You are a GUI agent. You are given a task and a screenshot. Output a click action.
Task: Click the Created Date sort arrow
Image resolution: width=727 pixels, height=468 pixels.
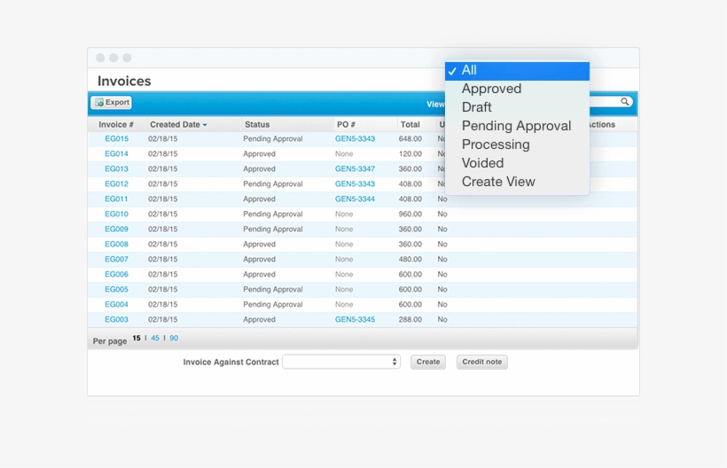(x=205, y=125)
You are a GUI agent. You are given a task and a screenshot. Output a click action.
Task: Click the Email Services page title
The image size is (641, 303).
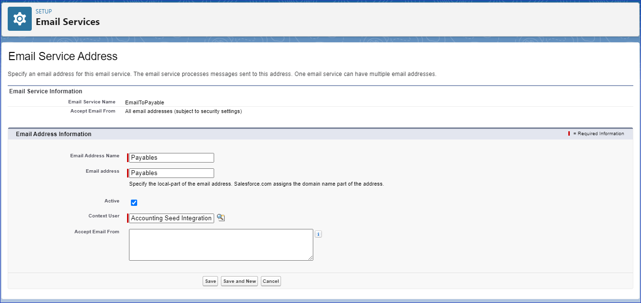tap(68, 22)
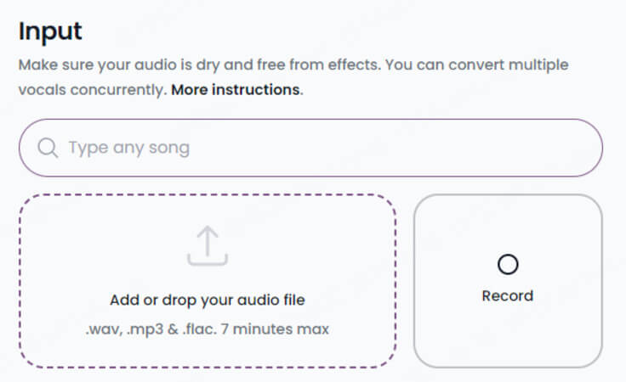Click the Record text label
This screenshot has width=626, height=382.
click(x=508, y=296)
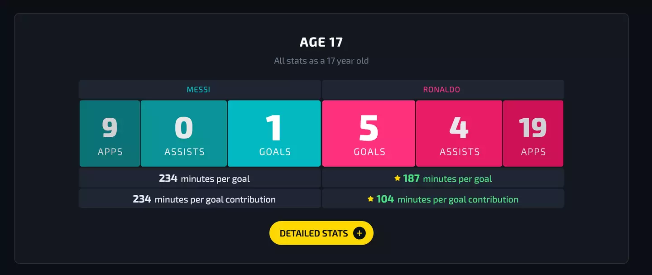Click the big number 1 in Messi's goals

pos(274,128)
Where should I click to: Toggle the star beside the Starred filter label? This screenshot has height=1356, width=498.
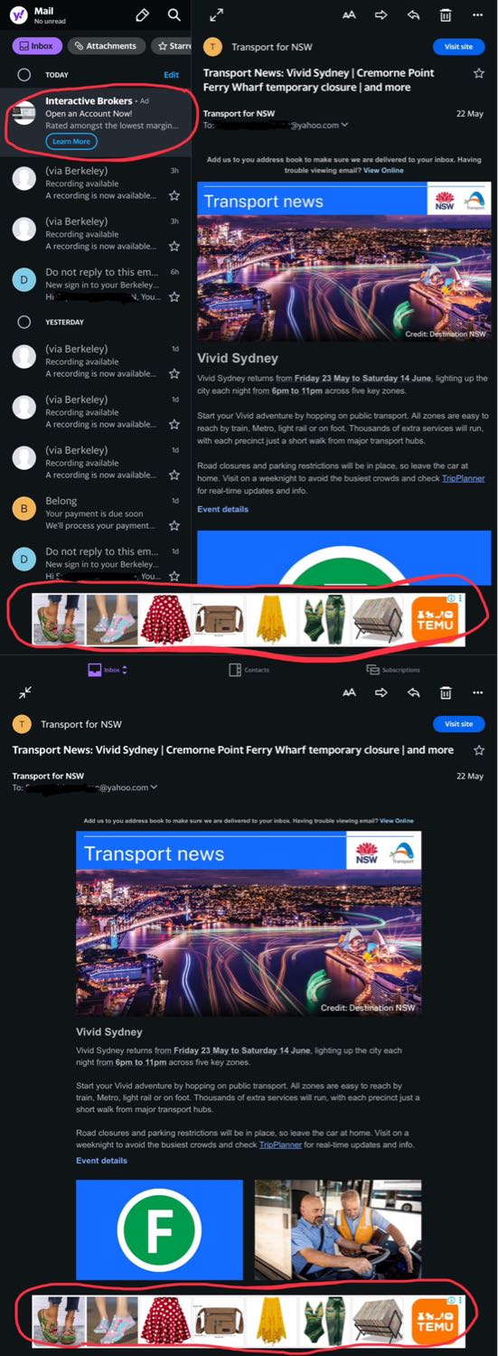click(x=163, y=46)
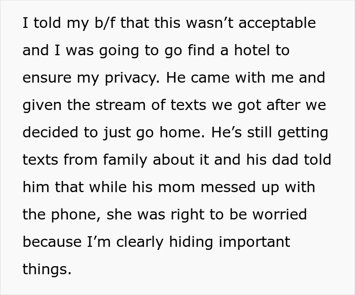Click on the word "hotel"
The image size is (355, 295).
coord(252,50)
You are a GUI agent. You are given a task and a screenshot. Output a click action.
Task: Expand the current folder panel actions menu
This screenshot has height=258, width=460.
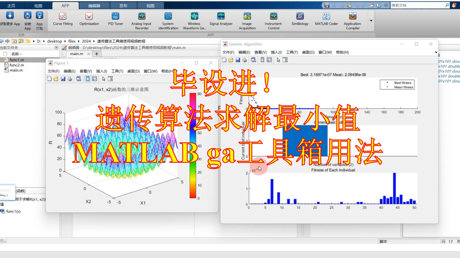tap(56, 48)
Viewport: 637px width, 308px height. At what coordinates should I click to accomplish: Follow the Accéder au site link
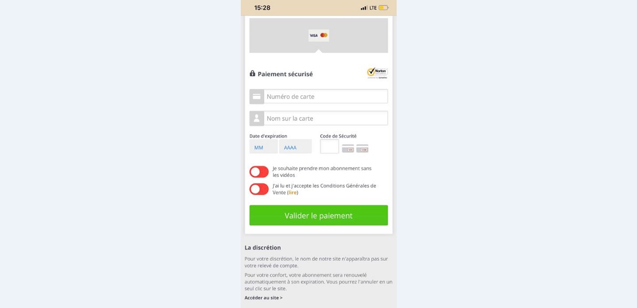[263, 298]
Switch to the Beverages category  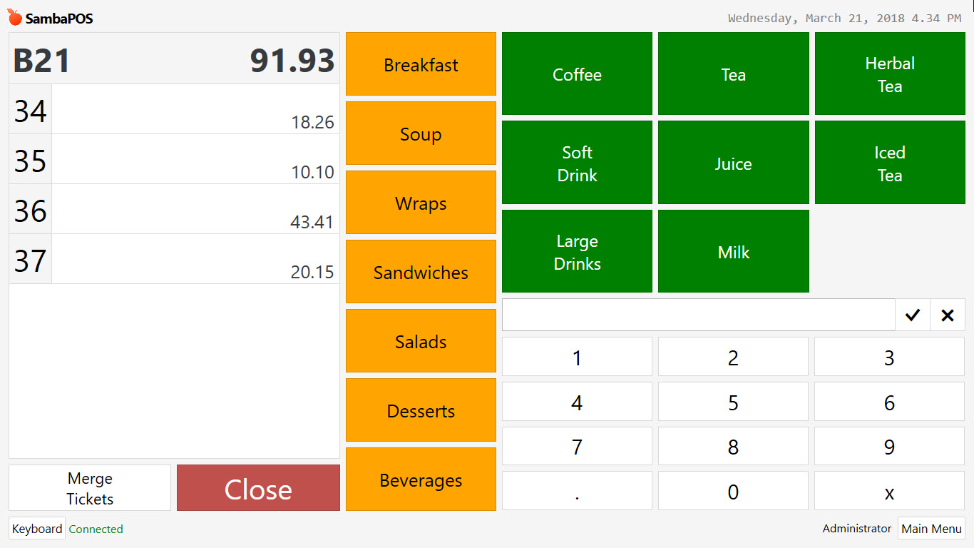pos(420,480)
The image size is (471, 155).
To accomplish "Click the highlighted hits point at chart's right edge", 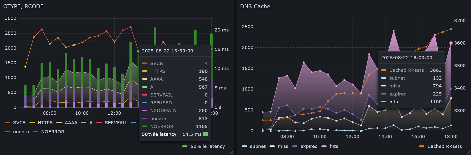I will (x=451, y=43).

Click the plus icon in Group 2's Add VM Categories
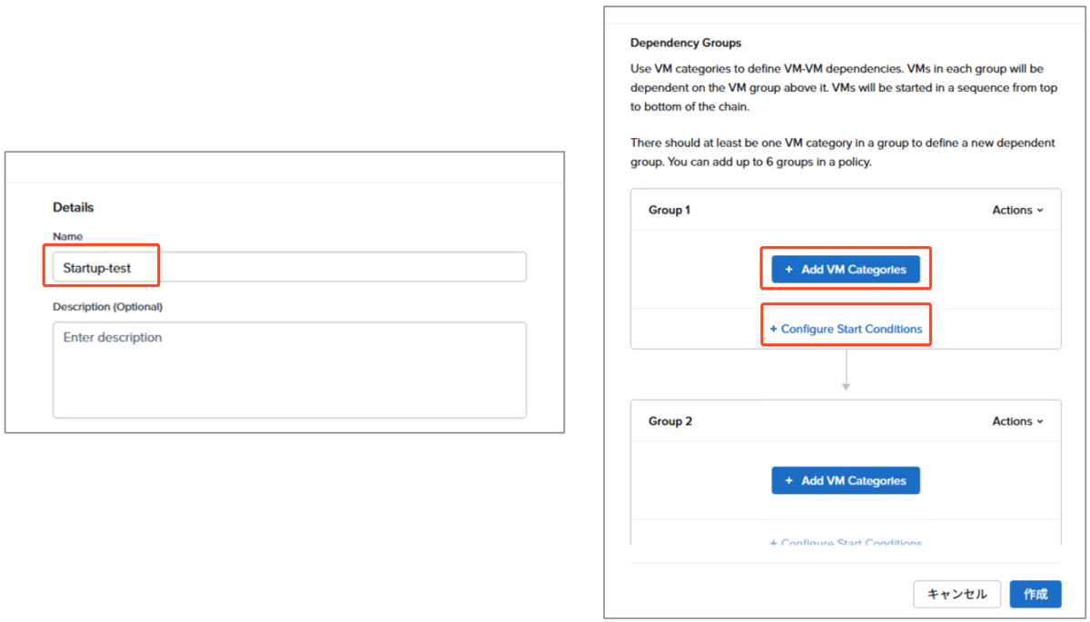tap(788, 480)
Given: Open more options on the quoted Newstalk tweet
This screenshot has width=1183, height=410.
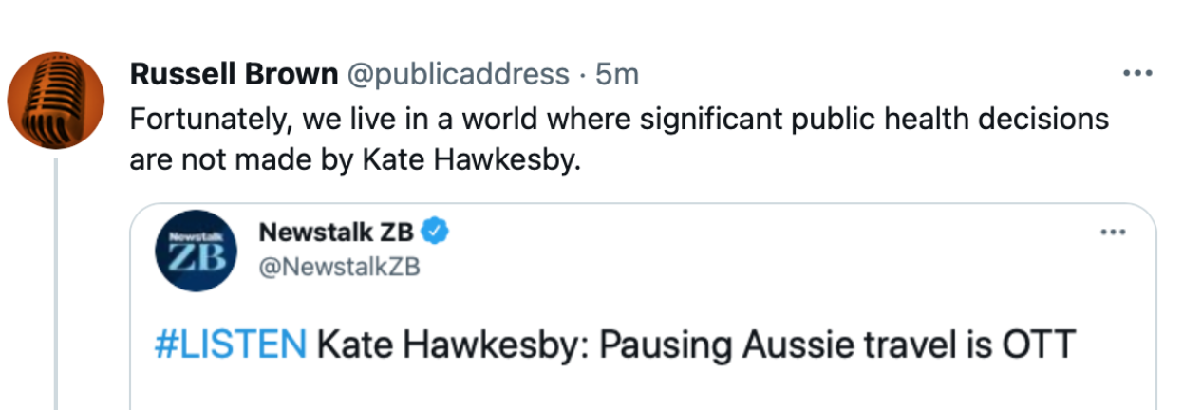Looking at the screenshot, I should pyautogui.click(x=1112, y=231).

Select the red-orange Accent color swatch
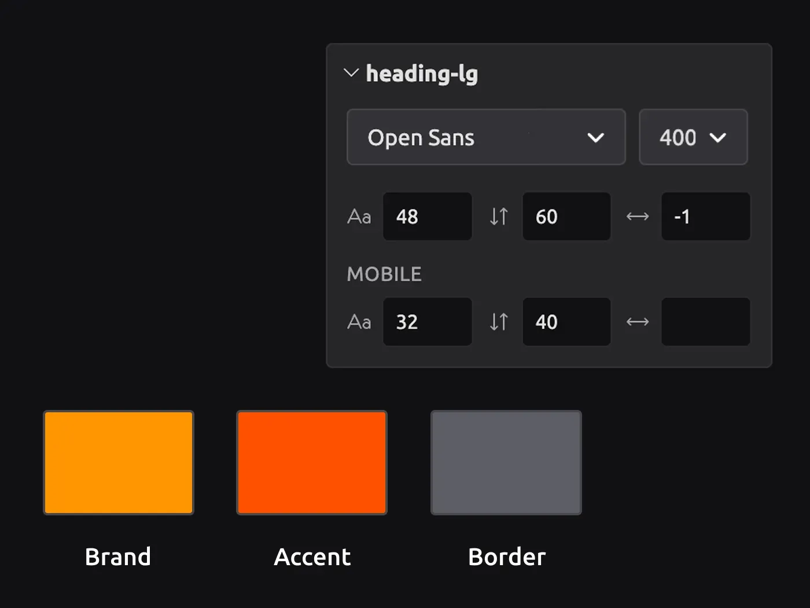[x=312, y=463]
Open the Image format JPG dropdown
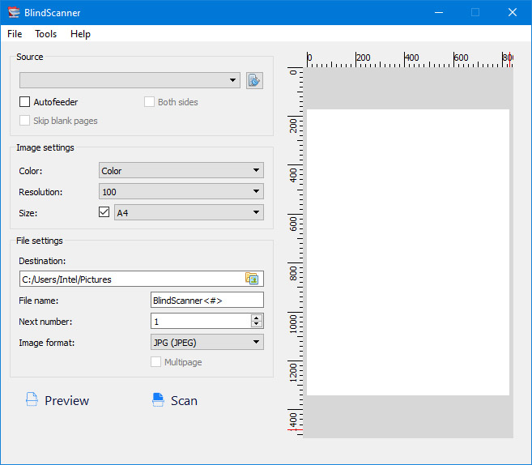 [207, 342]
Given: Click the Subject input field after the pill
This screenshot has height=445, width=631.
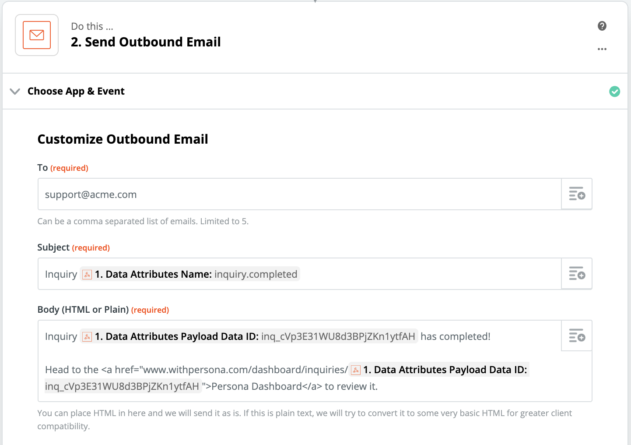Looking at the screenshot, I should click(x=429, y=274).
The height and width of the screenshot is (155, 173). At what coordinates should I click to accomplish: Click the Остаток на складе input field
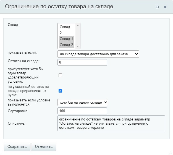pos(82,62)
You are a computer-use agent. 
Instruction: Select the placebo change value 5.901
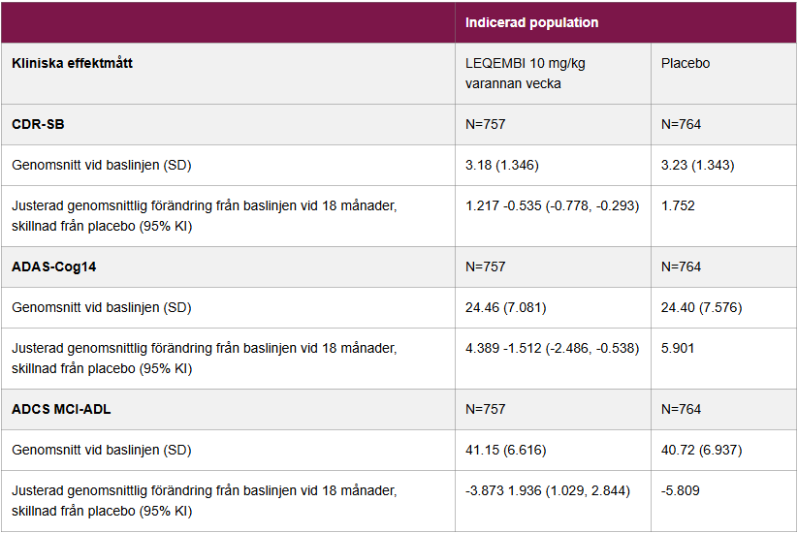[679, 349]
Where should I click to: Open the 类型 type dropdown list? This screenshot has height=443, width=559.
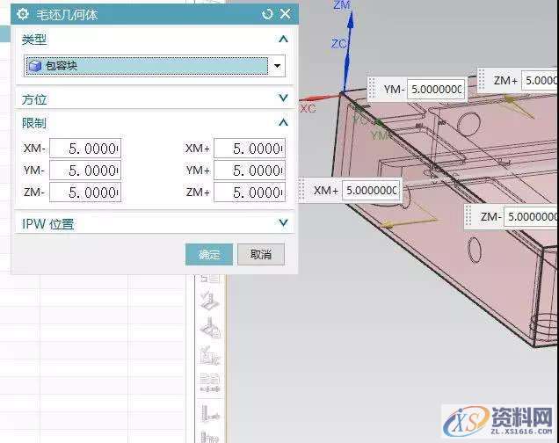(x=278, y=66)
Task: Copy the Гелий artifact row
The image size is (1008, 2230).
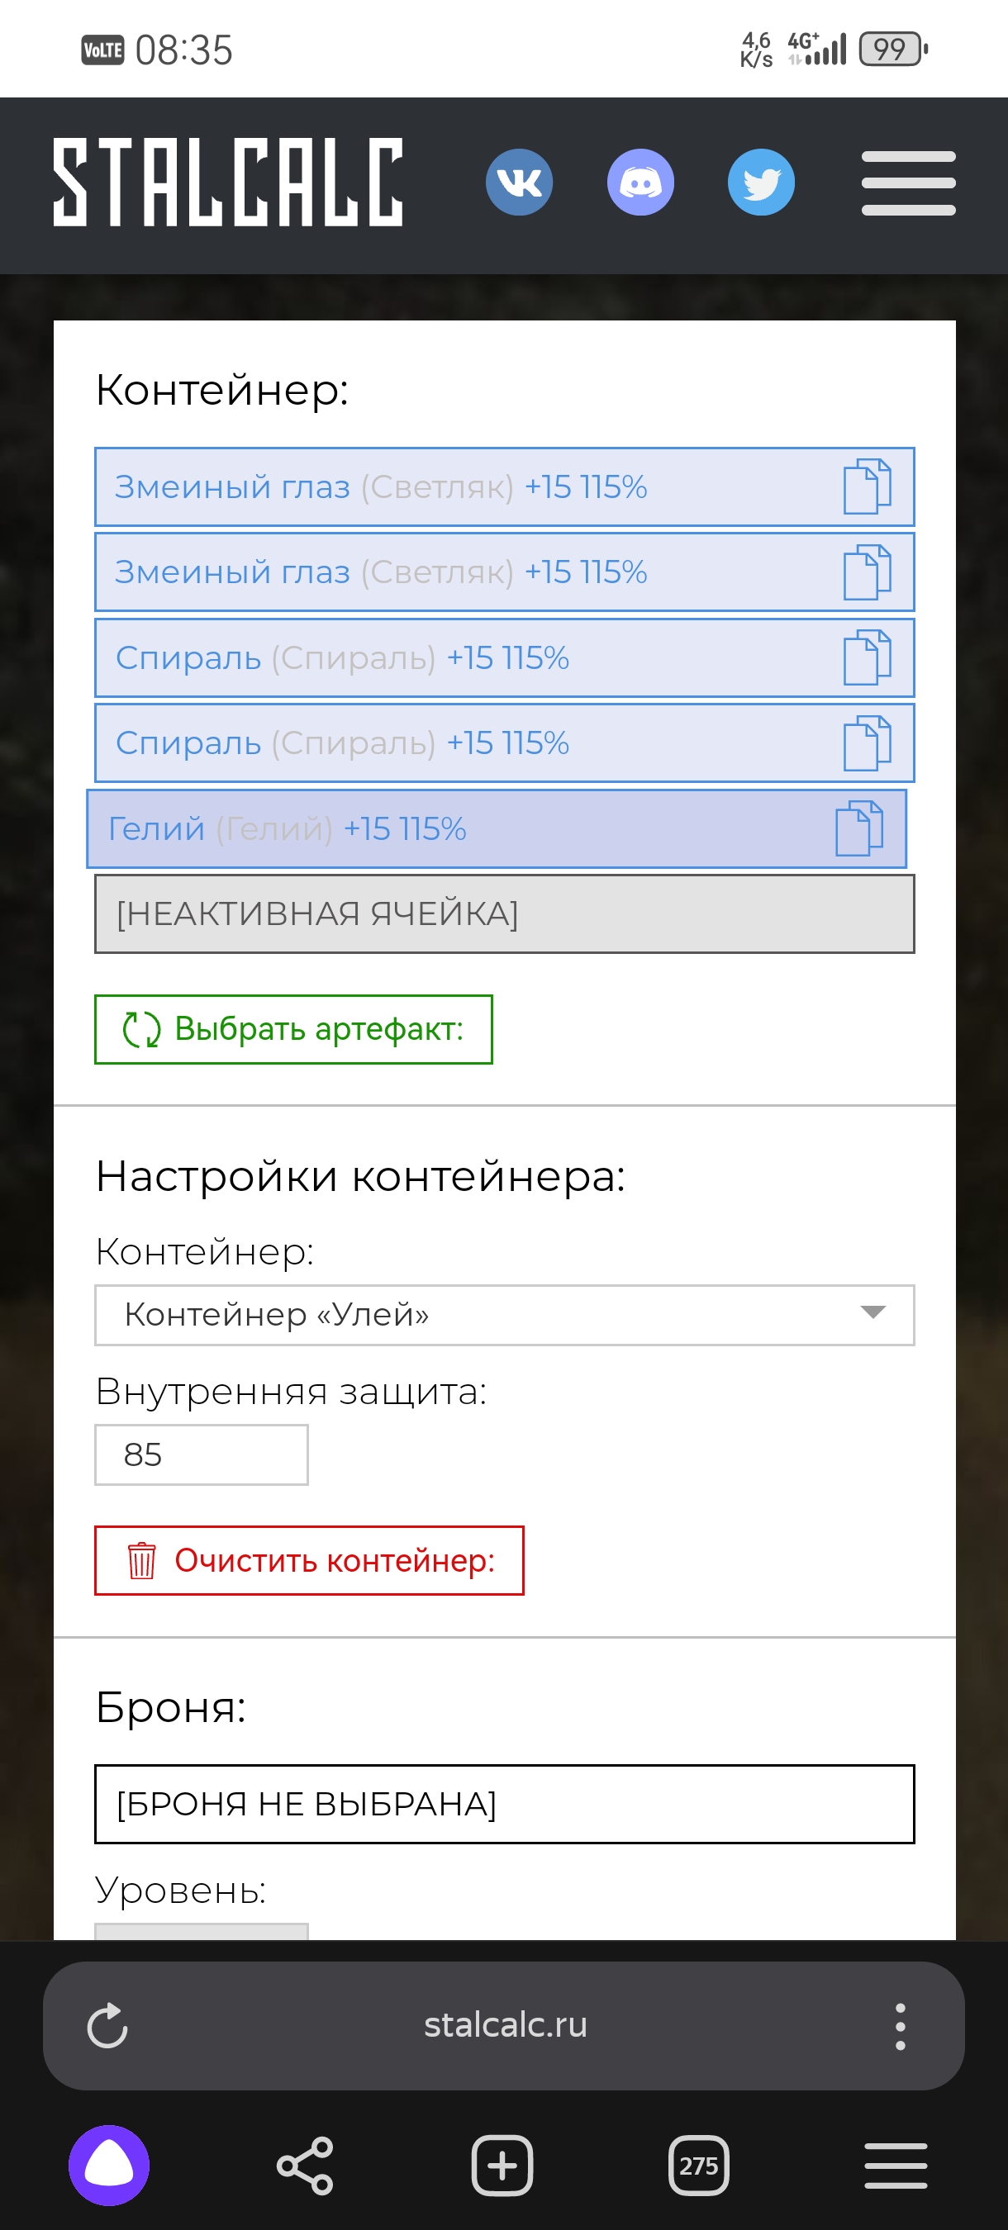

§ §

> [Aim of the exercise] Copy nothing but the lines from the one containing "Where should I click to: Open" through the last line of the listing above, transcribed exactly and with no pictures.

> [Answer]
Where should I click to: Open the 类型 type dropdown list? This screenshot has height=443, width=559.
(x=278, y=66)
Task: Copy the Гелий artifact row
The image size is (1008, 2230).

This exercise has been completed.